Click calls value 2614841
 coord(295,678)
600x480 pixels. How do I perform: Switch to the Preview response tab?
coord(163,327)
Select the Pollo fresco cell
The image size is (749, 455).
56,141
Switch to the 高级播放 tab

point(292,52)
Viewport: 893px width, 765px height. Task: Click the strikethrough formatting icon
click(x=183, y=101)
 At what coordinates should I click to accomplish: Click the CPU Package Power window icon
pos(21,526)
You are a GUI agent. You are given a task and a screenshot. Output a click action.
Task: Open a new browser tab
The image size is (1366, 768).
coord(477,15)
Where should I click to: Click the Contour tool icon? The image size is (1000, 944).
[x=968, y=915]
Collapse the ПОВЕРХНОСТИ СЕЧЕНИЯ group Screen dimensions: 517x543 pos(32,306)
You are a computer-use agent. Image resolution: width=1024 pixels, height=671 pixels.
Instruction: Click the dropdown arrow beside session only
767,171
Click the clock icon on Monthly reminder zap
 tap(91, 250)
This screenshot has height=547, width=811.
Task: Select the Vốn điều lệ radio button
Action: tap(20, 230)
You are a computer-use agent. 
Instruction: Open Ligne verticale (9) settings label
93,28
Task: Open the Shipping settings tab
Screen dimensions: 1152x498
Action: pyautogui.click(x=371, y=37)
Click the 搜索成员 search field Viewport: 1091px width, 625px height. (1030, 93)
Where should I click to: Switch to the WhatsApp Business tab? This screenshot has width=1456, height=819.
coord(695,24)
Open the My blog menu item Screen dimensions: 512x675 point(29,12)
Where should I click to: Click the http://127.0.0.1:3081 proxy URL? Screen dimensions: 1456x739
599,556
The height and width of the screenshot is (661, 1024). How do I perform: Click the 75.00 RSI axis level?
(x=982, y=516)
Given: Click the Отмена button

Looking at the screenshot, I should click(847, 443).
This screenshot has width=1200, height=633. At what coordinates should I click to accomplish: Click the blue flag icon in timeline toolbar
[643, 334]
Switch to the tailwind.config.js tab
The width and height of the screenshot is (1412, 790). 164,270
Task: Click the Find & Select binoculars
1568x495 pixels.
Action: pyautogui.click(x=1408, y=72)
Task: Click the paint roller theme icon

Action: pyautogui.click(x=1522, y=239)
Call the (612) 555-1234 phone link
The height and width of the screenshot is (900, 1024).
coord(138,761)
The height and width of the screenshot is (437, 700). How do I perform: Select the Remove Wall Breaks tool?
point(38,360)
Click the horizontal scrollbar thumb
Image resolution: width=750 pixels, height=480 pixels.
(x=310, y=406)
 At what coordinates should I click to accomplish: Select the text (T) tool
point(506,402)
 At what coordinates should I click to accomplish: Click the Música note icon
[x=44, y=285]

******

Instructions to follow> Lines from the one containing "Switch to the tailwind.config.js tab" through the last line of the listing are to be restated word for word; no other line may appear.

Response to the exercise>
Switch to the tailwind.config.js tab
The width and height of the screenshot is (1412, 790). 164,270
Task: Click the Find & Select binoculars
1568x495 pixels.
Action: pyautogui.click(x=1408, y=72)
Task: Click the paint roller theme icon

Action: pyautogui.click(x=1522, y=239)
Call the (612) 555-1234 phone link
The height and width of the screenshot is (900, 1024).
coord(138,761)
The height and width of the screenshot is (437, 700). How do I perform: Select the Remove Wall Breaks tool?
point(38,360)
Click the horizontal scrollbar thumb
Image resolution: width=750 pixels, height=480 pixels.
(x=310, y=406)
 At what coordinates should I click to accomplish: Select the text (T) tool
point(506,402)
 At what coordinates should I click to accomplish: Click the Música note icon
[x=44, y=285]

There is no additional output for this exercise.